Entries ▸
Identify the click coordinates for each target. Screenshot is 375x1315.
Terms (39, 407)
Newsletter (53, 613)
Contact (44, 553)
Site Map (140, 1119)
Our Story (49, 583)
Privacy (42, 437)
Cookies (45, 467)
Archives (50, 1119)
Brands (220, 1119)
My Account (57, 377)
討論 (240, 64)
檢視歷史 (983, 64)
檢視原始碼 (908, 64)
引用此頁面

Written task ▸ Reproduce only the part of the items that opens with the line containing "Cookies (45, 467)" and closes with the last of the items, replacing "My Account" with "Profile" and keeping everything else unchanged.

The reply ▸
Cookies (45, 467)
Archives (50, 1119)
Brands (220, 1119)
Profile (57, 377)
討論 (240, 64)
檢視歷史 (983, 64)
檢視原始碼 (908, 64)
引用此頁面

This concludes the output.